- _Task objective_
Please reproduce exactly, and only, the line containing "You are a GUI" and every line after it to the end of the records below, leaving out all pictures.

┌─ Given data

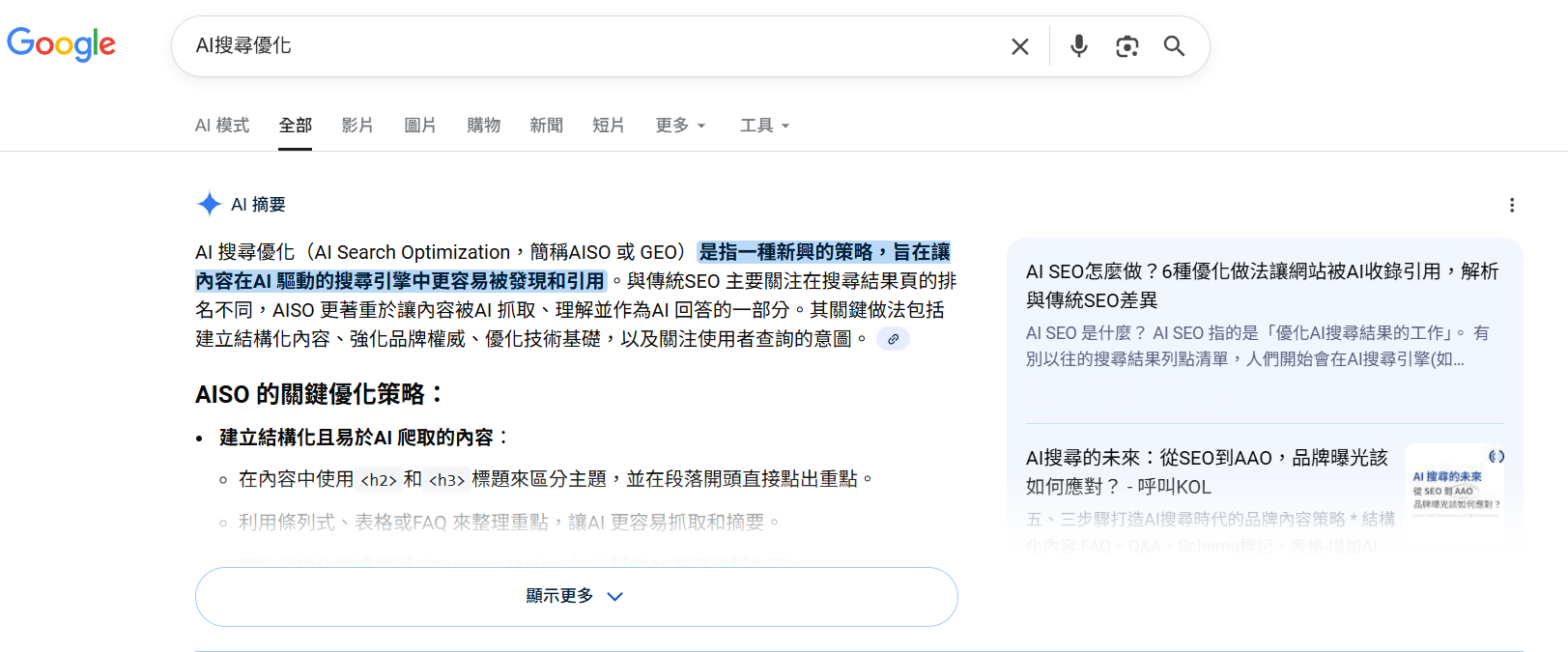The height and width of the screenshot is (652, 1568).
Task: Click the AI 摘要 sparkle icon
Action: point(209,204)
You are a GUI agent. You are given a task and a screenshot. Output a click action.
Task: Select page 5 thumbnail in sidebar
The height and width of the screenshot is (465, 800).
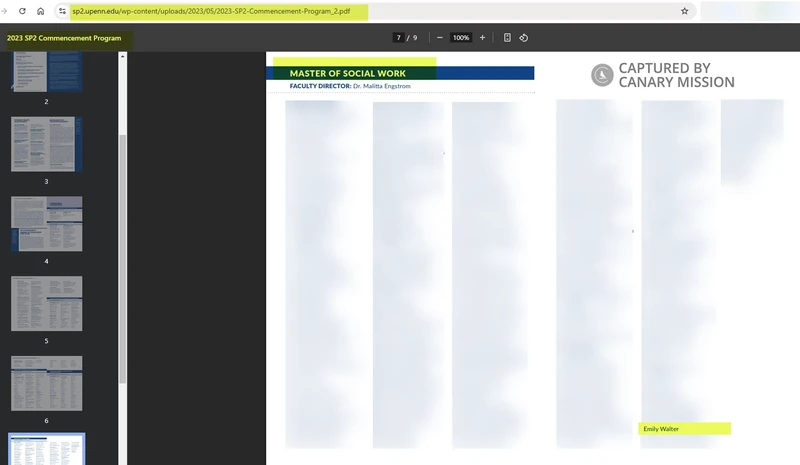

└─

- _Response below_
You are a GUI agent. You are given a task and a screenshot. Output a click action.
Task: Select page 5 thumbnail in sidebar
The height and width of the screenshot is (465, 800).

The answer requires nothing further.